## What to work on:
Return only the stretch of the material below that begins with the line containing "The height and width of the screenshot is (741, 1366)." and ends with the line containing "Click Watch this item", exactly; both of those lines belong to it.

## Extracted data:
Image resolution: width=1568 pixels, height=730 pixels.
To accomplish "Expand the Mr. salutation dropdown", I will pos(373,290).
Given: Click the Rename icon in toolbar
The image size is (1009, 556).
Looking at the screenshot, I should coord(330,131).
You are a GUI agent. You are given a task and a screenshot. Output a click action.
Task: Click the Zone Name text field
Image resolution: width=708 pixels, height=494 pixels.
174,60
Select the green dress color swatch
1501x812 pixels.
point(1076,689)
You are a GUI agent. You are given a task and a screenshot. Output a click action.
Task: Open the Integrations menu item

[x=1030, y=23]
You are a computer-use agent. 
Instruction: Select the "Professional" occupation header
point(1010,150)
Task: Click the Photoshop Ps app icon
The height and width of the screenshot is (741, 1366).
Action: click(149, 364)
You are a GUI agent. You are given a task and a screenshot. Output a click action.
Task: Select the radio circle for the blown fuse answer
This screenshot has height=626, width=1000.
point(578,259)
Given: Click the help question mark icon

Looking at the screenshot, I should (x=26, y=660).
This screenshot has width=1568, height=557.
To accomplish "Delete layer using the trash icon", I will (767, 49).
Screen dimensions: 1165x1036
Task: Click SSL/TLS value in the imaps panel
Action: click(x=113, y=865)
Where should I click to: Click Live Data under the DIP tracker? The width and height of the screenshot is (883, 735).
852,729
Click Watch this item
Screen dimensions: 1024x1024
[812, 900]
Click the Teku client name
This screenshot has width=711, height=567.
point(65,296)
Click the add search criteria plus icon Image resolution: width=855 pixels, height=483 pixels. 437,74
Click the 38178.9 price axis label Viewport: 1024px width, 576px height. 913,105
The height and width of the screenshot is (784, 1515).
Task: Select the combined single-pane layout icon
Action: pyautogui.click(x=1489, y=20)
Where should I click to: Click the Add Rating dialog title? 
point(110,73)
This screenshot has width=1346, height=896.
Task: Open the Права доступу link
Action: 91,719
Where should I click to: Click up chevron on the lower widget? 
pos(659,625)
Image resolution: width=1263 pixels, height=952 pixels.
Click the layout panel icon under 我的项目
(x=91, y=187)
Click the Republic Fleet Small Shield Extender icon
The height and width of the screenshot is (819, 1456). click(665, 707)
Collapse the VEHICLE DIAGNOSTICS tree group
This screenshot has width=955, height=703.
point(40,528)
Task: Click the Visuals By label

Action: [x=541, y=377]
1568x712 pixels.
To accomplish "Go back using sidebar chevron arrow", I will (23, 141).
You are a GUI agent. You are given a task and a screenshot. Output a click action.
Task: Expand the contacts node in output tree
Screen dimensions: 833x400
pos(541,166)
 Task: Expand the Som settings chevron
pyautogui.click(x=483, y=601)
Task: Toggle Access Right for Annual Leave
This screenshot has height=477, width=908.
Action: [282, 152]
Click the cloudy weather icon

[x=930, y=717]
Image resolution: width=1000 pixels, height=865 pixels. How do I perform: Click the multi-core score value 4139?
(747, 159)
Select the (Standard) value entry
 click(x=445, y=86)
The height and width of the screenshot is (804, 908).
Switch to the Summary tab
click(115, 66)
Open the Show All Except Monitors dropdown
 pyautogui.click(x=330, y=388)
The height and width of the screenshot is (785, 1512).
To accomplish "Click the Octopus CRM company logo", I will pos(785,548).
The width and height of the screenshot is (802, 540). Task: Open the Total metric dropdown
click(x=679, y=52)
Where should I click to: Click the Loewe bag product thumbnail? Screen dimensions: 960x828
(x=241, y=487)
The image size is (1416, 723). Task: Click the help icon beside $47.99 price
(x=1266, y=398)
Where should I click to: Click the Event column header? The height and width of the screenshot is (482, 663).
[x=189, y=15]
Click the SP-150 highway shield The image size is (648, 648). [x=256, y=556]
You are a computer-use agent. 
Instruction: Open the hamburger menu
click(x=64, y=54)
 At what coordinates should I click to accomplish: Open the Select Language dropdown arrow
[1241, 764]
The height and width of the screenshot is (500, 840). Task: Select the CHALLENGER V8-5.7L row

## Worked solution:
The height and width of the screenshot is (741, 1366).
Action: click(149, 364)
You are a GUI agent. You are given a task and a screenshot. Output a click action.
Task: Select the radio circle for the blown fuse answer
This screenshot has height=626, width=1000.
point(578,259)
Given: Click the help question mark icon

Looking at the screenshot, I should (x=26, y=660).
This screenshot has width=1568, height=557.
To accomplish "Delete layer using the trash icon", I will (767, 49).
Screen dimensions: 1165x1036
Task: Click SSL/TLS value in the imaps panel
Action: click(x=113, y=865)
Where should I click to: Click Live Data under the DIP tracker? The width and height of the screenshot is (883, 735).
852,729
Click Watch this item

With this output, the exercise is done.